I’ve been reading Nick’s nutrition blog each month, and he’s got me thinking about food in a different way. It’s like there should be a REASON behind what we put into our bodies for fuel. We don’t pump our cars willy-nilly full of wine or salt water – we choose the right fuel for the job. Now, usually my reason for eating something is along the lines of, “Well, I just WANT this donut.” Or “I exercised today, so I DESERVE pizza.” Or, I’m bored...or distracted...or busy…and frankly not thinking about it at all! I recognize that’s not a healthy way of interacting with food – it’s just an expert way of rationalizing my unhealthy behavior. I struggle just like most of you with healthy eating, inflammatory pain control, and weight management. It’s even more important for me as a health care provider to practice what I preach to my patients.

 

 

To that end, I stumbled upon an amazing recipe that I’m excited to share with you. My office friends are getting sick of me proclaiming how flavorful this dish is. My husband is begging me to make it every weekend. It totally fits as a lunch or dinner on my Weight Watchers Freestyle plan (9 points). Some other bonuses? It’s a one skillet job that makes clean up incredibly easy. This lady hates doing dishes. I can whip this up in less than 30 minutes total even after a late day at work. The leftovers are amazing (heat in microwave for just over 2 minutes). It’s also a good excuse to bust out your grandmother’s well-seasoned cast iron skillet or splurge on a new one for your home kitchen. I love my 12” Lodge cast iron skillet so much it stays in a place of honor on top of my stove.

 

 

The original recipe and photo above are from this great healthy recipe website, but I put in my recommendations below. Like Nick does, I’ll try to give you some science and links to more information behind the ingredients so we know why we're choosing this fuel for our body. When I researched it, I discovered that this particular dish is a huge Vitamin A booster.

 

 

Ground Turkey and Sweet Potato Skillet:

 

 

Ingredients:
  • 1 tbsp avocado oil:

    • See Nick’s recent Facebook post about the benefits of different cooking oils when exposed to cooking heat. “This pale green oil is rich in monounsaturated fats, which can lower heart disease and stroke risks. Research also suggests avocado oil has an anti-inflammatory effect, reducing CRP. It’s also a good source of the antioxidant vitamin E.”  

  • 1 lb ground turkey:

    • Although 99% lean ground turkey is absolutely the healthiest option here, it gets easily dry. For this recipe, I use 93% lean turkey breast. I’m going to try it with the 99% lean breast next time. The fat in the cheese may balance out the lean of the turkey.

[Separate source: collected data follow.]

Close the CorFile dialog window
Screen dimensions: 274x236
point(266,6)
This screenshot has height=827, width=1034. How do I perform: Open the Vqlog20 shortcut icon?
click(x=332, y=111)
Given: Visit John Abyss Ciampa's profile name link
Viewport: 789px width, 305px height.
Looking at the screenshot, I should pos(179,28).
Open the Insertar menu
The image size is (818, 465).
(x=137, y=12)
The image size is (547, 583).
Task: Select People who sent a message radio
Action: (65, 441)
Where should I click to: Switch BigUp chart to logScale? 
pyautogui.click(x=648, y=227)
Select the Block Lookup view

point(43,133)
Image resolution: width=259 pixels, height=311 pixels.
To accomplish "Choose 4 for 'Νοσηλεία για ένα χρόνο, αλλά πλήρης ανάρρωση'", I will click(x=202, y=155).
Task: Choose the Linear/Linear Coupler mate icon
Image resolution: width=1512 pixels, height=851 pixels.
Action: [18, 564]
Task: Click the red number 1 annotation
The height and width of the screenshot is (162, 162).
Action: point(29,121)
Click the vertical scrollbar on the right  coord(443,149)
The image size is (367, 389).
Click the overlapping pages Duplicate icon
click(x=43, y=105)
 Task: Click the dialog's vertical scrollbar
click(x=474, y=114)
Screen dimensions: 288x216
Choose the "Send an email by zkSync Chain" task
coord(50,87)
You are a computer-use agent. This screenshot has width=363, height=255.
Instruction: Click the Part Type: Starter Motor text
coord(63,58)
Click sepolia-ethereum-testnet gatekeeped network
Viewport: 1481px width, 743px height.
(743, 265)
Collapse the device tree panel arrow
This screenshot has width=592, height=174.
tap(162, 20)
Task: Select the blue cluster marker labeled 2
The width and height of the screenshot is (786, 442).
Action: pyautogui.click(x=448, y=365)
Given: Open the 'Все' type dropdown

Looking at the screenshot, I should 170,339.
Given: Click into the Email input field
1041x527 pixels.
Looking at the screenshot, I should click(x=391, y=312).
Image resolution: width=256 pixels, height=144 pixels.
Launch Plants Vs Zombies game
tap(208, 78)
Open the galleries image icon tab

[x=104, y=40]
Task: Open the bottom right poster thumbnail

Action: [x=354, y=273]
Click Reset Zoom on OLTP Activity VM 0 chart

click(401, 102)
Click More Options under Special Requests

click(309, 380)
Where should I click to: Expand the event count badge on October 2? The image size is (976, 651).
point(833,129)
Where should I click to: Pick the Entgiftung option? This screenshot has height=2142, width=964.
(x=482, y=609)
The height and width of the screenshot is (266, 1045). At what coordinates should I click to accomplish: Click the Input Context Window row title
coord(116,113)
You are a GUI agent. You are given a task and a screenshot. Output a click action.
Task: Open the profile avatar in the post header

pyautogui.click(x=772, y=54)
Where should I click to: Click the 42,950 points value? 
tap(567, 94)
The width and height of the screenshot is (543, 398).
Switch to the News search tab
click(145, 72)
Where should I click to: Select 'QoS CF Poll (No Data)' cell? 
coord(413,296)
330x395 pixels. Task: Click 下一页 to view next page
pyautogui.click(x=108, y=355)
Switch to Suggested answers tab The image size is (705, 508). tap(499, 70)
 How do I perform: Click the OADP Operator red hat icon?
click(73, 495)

  • 1 tsp garlic clove, minced:

    • To be honest, I probably use more like 2 full cloves. Garlic is awesome. It’s an antioxidant (see Nick’s blog post on this topic here), good for heart health, and keeps those pesky vampires away.

  • ½ cup onions, diced

  • ½ cup yellow pepper, diced

    • Yellow peppers are a bit sweeter than your average green bell pepper. You’ll get a boost of Vitamin A, vitamin B6, vitamin C and potassium.

  • 1 ½ cups sweet potato, diced

  • Salt and freshly ground black pepper

  • A pinch of red chili flakes

    • I’ve seen variations of this recipe with chili powder or cumin, but I don’t think it needs those spices.

  • 4 oz (1 cup) shredded part-skim mozzarella cheese

    • Yup, cheese. We have to indulge sometimes, yeah? I use part-skim but not low-fat because I want it to melt. I’m going to try a soy cheese substitute at some point.

  • Fresh parsley for garnishing

 

Directions:

  1. In an iron cast skillet, heat oil over medium-high heat.

  2. Add ground turkey and garlic. Use a wooden spoon to break up the turkey while it cooks. Stir occasionally and cook for about 5 minutes.

  3. Add onions and yellow peppers and cook until onions are soft.

  4. Add the sweet potato, chili pepper, salt, and pepper.

  5. Cover the skillet and cook until potatoes are tender. Don’t forget to stir occasionally. If necessary, add a little bit of water to cook the sweet potato faster. [I do add a splash of water to steam the potato]

  6. When the sweet potato is tender, add shredded mozzarella cheese and put the lid on the skillet for a few minutes until the cheese melts.

  7. Garnish with fresh parsley.

 

 

Yield: 4 servings

Prep Time: 10 minutes

Cook Time: 20 minutes

 

 

Enjoy -- Let me know what you think about dish once you make it!

 

Dr. Cianfrini

 

 

P.S.  Has anyone ever tried soy cheese shreds like this below? It SAYS they melt. I'm cautiously optimistic.